Why is it that so many doctors write? I could mumble something about humanity here, but I believe the real explanation is more nuanced. For a start, are we assuming that all doctors are alike? Or that all doctor-writers have the same reasons for writing?
Our brains are wired to take shortcuts. It’s cognitively easier to recognize patterns, rather than doing the work of hypothetico-deductive reasoning; we see an apparent correlation and infer causation.
For example, ice cream consumption and shark attacks are statistically linked. With some necessary mental gymnastics, we can understand that there are other factors—warm weather and swimming—to explain the link. Correlation is not causation. Similarly, doctoring and writing are linked, but does one cause the other? Let’s explore.
Firstly, I want to bust any assumption that doctors are a homogenous mass. We are not all paternalistic silver-haired men in white coats, nor are we necessarily glamorous, savant, or medically infallible TV doctors. Most of us are average people.
We share some common characteristics – a level of academic achievement, and a masochistic tolerance of long hours and crushing responsibility, for starters—but I’ve met doctors from all walks of life. Some write. Most don’t.
And as doctors are a diverse bunch, it follows that their reasons for writing will be as individual as they are. Which means that the real question is, why does anyone write? Where does it come from, this need to express, create, imagine, and explore? And how does the practice of medicine modify or augment this need?
I was interested in writing long before I considered a medical career. I’ve always been a nerdy bookworm, more likely to be found with my head in a novel than anywhere else; but when I finished high school, the sensible advice was to find a proper job that paid the bills. I did what I was told, but the itch to write didn’t go away.
For years, work was a distraction rather than a contributor to my writing—I was far too busy for a hobby. When I finally took the plunge (and a writing course), medicine provided wonderful material.

* * * * * * *

YOUR INSTRUCTIONS: Continue the essay on why doctors write, picking up after its final sentence.

* * * * * * *

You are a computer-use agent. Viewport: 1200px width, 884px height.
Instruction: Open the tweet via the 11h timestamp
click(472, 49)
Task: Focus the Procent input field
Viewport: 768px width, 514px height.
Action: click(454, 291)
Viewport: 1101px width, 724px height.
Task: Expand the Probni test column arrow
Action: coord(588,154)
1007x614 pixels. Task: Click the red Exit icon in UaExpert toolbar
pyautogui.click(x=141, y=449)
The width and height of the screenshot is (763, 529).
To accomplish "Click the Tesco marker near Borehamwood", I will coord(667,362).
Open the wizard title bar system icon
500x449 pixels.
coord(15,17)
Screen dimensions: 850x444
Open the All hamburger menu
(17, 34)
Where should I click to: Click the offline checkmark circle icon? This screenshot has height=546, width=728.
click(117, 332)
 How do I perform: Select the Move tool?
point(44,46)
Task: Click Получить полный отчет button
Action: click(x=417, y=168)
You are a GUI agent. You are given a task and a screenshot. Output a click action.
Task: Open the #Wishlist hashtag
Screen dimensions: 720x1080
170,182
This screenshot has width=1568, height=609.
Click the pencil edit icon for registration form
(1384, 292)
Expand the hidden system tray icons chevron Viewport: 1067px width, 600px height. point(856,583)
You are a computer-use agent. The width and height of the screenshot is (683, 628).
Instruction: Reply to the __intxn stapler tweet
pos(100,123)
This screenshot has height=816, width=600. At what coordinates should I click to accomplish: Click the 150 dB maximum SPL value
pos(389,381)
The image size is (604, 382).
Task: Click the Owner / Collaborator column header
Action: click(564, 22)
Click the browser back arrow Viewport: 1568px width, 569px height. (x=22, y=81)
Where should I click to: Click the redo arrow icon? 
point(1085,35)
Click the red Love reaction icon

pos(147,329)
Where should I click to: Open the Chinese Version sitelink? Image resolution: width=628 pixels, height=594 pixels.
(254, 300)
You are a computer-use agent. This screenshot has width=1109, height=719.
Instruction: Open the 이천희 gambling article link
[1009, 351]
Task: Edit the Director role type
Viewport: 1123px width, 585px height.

* * * * * * *

EXERCISE RESULT:
This is where the correlation comes alive: many who are drawn to medicine, myself included, are also fascinated by human behavior, social justice, and the deeper questions of life. Every day, I see people at their most vulnerable; writing about death and dying, experiences of illness and traumatic events, recovery and hope, is a perfect way to make sense of what I’ve felt and seen.
Patient stories range from tragic to dramatic to comedic: the patient who invited me to her dog’s funeral; the farmer who tried to defibrillate himself on the electric fence (yikes); the wellness influencer who wanted me to examine her ah, sample so I could give advice on dietary fibre.
So for me, while practicing medicine might not be causative to a writing practice, it directly informs the content and themes. For some healthcare workers, writing in response to their vicarious trauma is part of their therapy.
I was always drawn instead to fiction, to asking the question, what if? I have an insatiable need to add confounding factors and alter the variables in any story.
“Fiction is the lie through which we tell the truth,” according to—depending who you ask—either Albert Camus or Stephen King. I’m careful with my patients’ stories, told to me in the cone of silence; writing fiction provides a vehicle to share what I’ve witnessed, what I’ve heard and learned and absorbed, without breaking that trust.
Perhaps that’s the missing link, the factor that lies beneath the correlation of medicine and writing; perhaps it’s as simple as a search for the truth. And I stand by my (oft-repeated) statement: there is nothing I can make up that would be stranger than real life.